● **Provided text**
● ● ●

What Will Happen to Rates When a Vaccine Shows Up?

Last Week: Interest rates were mixed, and equities rose slightly as markets struggled to interpret dovish language from the Fed. The US 10-year Treasury note yield dropped to 0.63%, a level it’s hovered around for weeks now and about thirty basis points above the record low in March. 1-month LIBOR rose to 0.17%, up slightly from the week’s 0.16% low. The price of a barrel of West Texas Intermediate crude oil fell $0.22 to $41.94, as the US Dollar strengthened, and Gold weakened. Treasury yield volatility, a key driver of the cost of rate caps and swaptions, fell over the course of the week.

Fed meeting minutes sparked fears of an even longer economic crisis than expected. Released to the public last Wednesday, the minutes from the Fed’s last policy meeting in July confirmed the uncertainty prevailing over America’s economic outlook. To quote, “Members agreed that the ongoing public health crisis would weigh heavily on economic activity, employment, and inflation in the near term and was posing considerable risks to the economic outlook over the medium term.” Our take: The statements implied that the Fed is likely to stick with its aggressive stimulus measures for longer than indicated in its previous guidance, adding a layer of upward pressure to long-term interest rates in the process, as investors demand a higher return for buying Treasuries in an environment of ultra-low rates that will last for many quarters to come.

● ● ●

● **Excerpted data**
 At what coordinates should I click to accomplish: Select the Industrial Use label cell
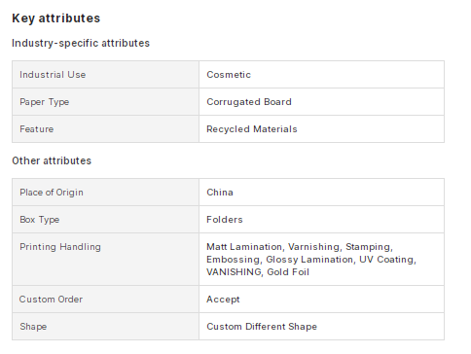tap(105, 75)
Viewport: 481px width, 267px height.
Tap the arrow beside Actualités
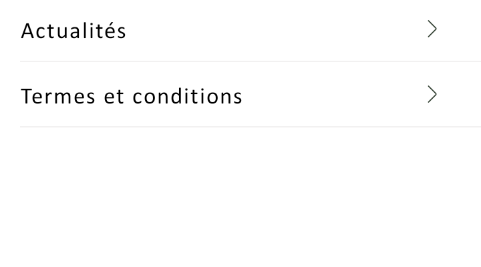[x=432, y=29]
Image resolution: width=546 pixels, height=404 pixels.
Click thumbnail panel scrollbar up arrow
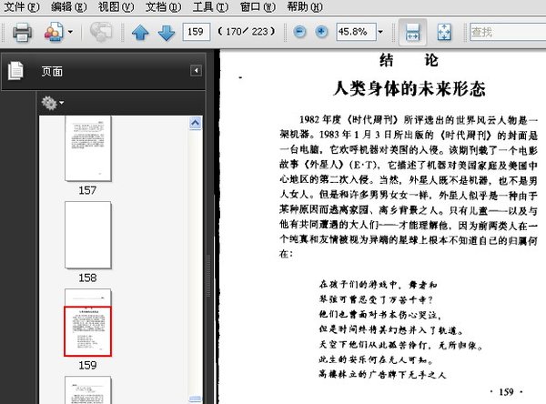point(197,121)
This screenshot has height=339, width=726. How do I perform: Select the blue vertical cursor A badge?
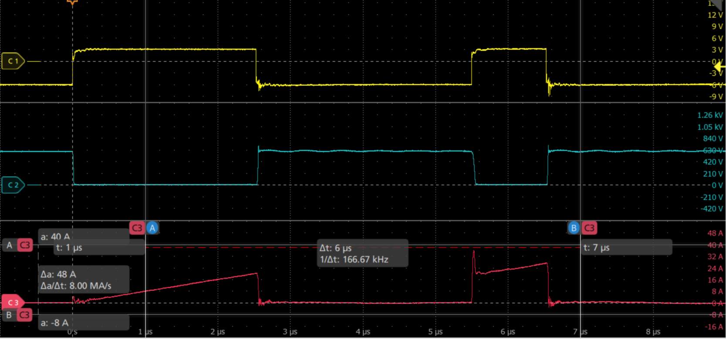click(x=152, y=228)
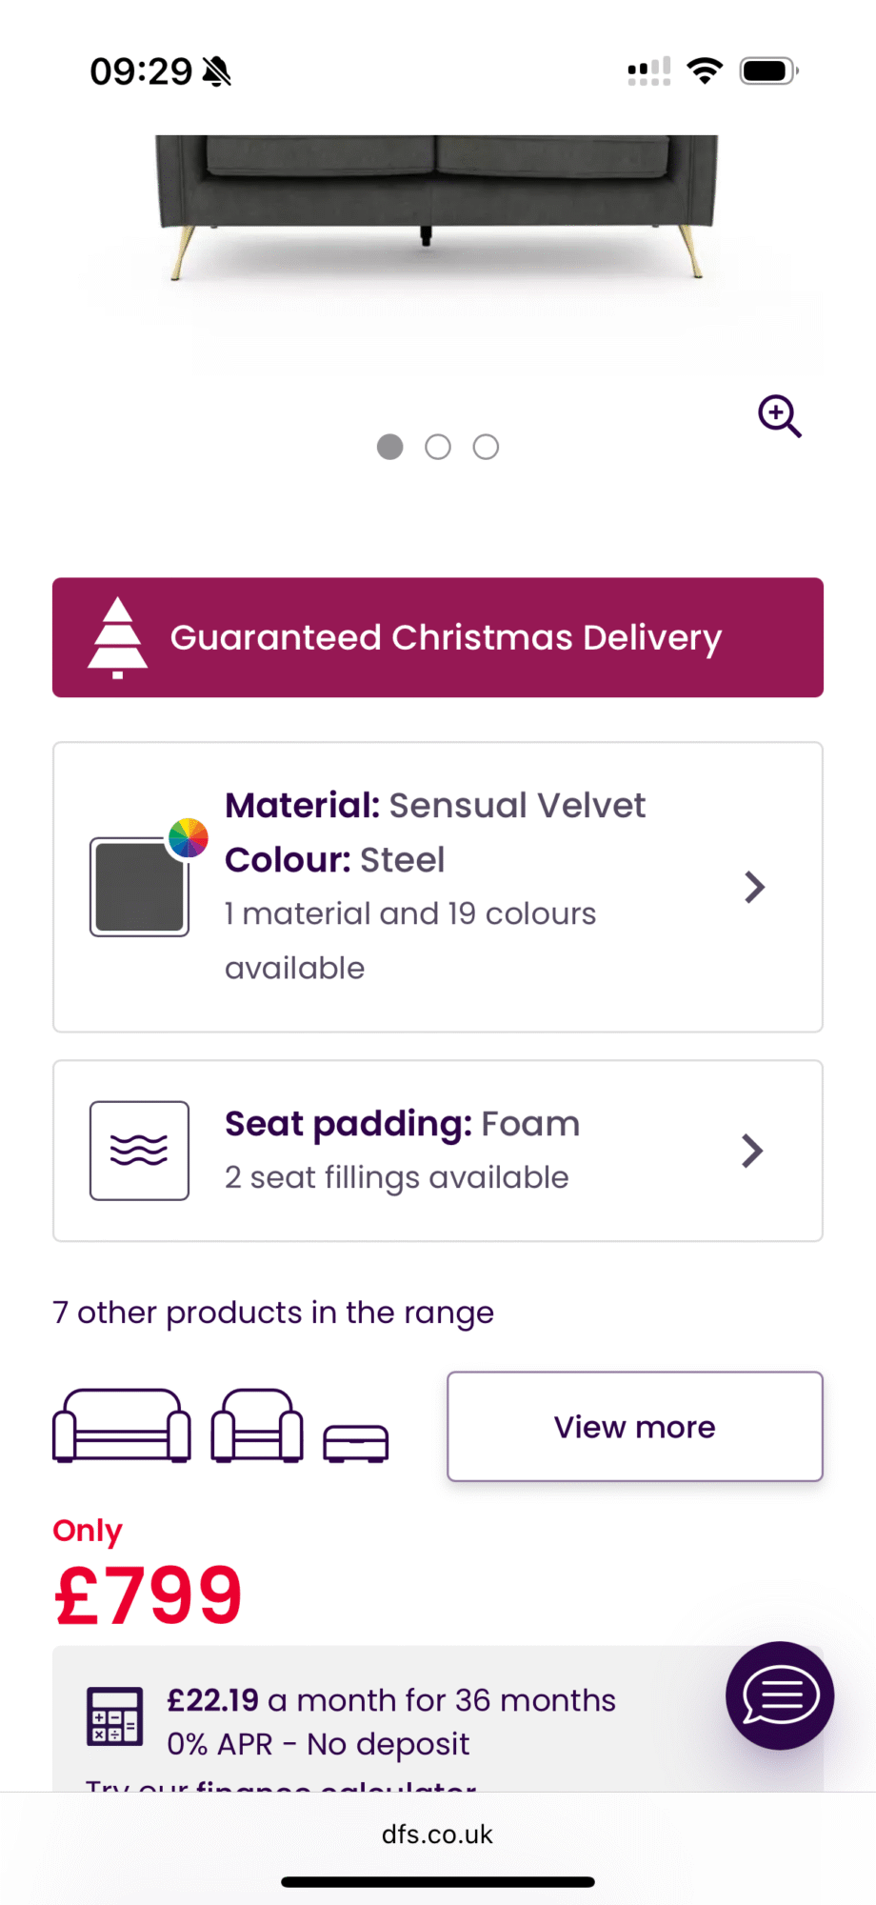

● ● ●

● **Activity list**
- a) In the market update on interest rates, what level did the US 10-year Treasury note yield drop to last week?
- b) Extend the market update on interest rates, picking up after its last sentence.

● **Answers for each item**
- a) 0.63%

- b)
Yield curve control is out the window – for now. The Fed minutes also indicated that yield caps or targets were not on the Fed’s radar as a tool to be used in the near term as many (like us) had suspected. However, the minutes confirmed that while the Fed is gearing up to release the results of its recent policy framework review, it plans to enhance traditional tools – aka forward guidance – soon. However, rather than doing so at its next meeting on September 16th, it seems that we will have to wait until year-end or the beginning of 2021 to see it. That’s too bad; markets are hungry for the details and must now look to fiscal policy – efforts by Congress and the President – more than ever for any additional boost to the post-pandemic economic recovery. We’ll see if they can get the job done amid the growing sizzle surrounding the looming Presidential election.

US housing metrics improved. Homebuilder confidence in the newly built, single-family home market jumped to a 35-year record high in August, according to the National Association of Home Builders/Wells Fargo Housing Market Index. Housing starts were 1.5 million in July, a 23% increase from June and ahead of the 1.2 million expected. In addition, US home sales surged a record 25% in July as prices set a new high. However, there are storm clouds on the horizon: the soaring cost of lumber and a rise in the number of mortgage delinquencies and evictions will likely take some of the shine off the industry in the weeks ahead.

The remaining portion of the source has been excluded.